■ Assignment
Every line below from the one containing "Click your circled 110 wpm speed" to the final line must be reproduced exactly, and no other line may appear in the answer.

———

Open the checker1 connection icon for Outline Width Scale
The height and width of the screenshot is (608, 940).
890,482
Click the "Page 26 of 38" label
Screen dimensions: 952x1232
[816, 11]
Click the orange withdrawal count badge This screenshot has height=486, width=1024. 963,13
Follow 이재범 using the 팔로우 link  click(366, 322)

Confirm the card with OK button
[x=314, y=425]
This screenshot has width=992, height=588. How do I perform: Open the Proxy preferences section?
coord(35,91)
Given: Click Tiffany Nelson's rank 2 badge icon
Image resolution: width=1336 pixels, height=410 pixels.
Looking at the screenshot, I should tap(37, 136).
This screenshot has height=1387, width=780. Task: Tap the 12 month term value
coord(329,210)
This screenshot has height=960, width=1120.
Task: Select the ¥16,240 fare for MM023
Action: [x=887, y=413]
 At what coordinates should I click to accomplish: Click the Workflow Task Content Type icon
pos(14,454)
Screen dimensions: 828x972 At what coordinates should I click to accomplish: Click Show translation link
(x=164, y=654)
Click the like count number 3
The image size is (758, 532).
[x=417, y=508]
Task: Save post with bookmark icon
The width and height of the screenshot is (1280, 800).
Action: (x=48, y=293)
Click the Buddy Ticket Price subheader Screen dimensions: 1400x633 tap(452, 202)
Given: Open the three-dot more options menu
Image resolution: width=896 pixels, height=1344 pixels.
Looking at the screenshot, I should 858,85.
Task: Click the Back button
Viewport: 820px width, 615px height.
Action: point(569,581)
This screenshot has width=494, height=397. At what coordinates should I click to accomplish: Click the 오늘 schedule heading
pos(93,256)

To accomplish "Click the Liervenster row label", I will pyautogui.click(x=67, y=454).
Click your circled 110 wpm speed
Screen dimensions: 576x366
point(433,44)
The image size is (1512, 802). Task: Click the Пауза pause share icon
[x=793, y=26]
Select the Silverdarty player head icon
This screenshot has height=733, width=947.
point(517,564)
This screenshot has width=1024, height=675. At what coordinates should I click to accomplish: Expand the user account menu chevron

———

■ Written response
Click your circled 110 wpm speed
Screen dimensions: 576x366
point(433,44)
The image size is (1512, 802). Task: Click the Пауза pause share icon
[x=793, y=26]
Select the Silverdarty player head icon
This screenshot has height=733, width=947.
point(517,564)
This screenshot has width=1024, height=675. At what coordinates should I click to accomplish: Expand the user account menu chevron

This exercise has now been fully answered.